今日はネヴィル・マリナー指揮アカデミー室内管のブランデンブルク協奏曲。
1971年録音のマリナー1回目の録音。
この演奏は音楽学者サーストン・ダートの監修による録音として著名なもの。
バッハの時代の演奏にできるだけ近づけようとしたオリジナル演奏の最初のものだったということで、発売当時はかなり評判になった。
国内盤LPには音楽評論の大御所、吉田秀和氏とサーストン・ダートの読み応えのある解説が付いている。
サーストン・ダートはマンロウ、ガーディナー、ホグウッドらを育て上げ、ブランデンブルク協奏曲には自らフィロムジカロンドンを指揮した古い全曲録音があるが、 その後の研究成果の集大成として、このマリナーとの録音に臨んだもの。
録音には弟子のディヴィッド・マンロウとクリストファー・ホグウッドも加わり、さらにホルンには名手バリー・タックウェルという当時のイギリス勢のオールスターキャストによる録音。

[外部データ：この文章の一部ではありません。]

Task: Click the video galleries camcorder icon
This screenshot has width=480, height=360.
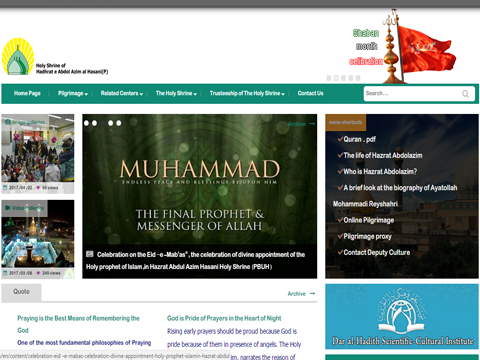Action: pyautogui.click(x=8, y=208)
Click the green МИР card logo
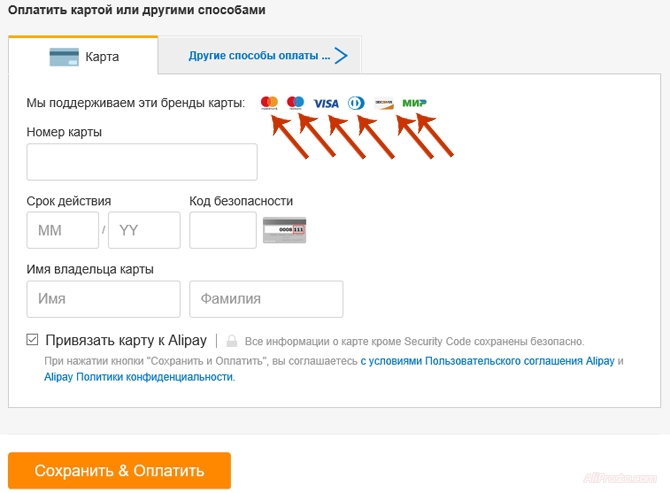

使用楽器はモダン楽器で、今となっては中途半端な折衷的な演奏であることは避けられないものの演奏の充実度はかなりのものだ。
演奏者たちの意気込みも自然と伝わってくる優れものだが、この録音プロジェクトの進行中にダートは急逝してしまう。
享年49歳。
病を押してこの録音に参加したダートの様子については、盟友の突然の死に直面したマリナーによるジャケット解説に詳しい。
結局ダートがチェンバロ奏者として直接参加したのは、第3番と、第2番、第4番の3曲めに過ぎない。
残りはコリン・チェルニーに代わっている。
第2番はトランペットではなく名手タックウェルによるホルンの演奏。
使用楽器はギュトラー盤で聞かれたコルノ・ダ・カッチャ(狩りのホルン)ではなく通常のホルン。
ここで使用している版では、第1番がメヌエットを欠き、第3番では緩徐楽章が長くなっている。
第5番のチェンバロソロはゴーバーマン盤でも聞かれた短縮版。
同じようにオリジナル版の演奏に迫ったゴーバーマンの演奏(1950年代後半の録音)に共通する部分もあり、両者を比べると面白い。
ソリストはいずれもいぶし銀の名手たちだが、フルートのクロード・モントゥーの落ち着いて穏健な演奏が一番印象に残った。
あまりにも偉大な父を持ったために損している印象のクロードだが、ここでは良い仕事をしている。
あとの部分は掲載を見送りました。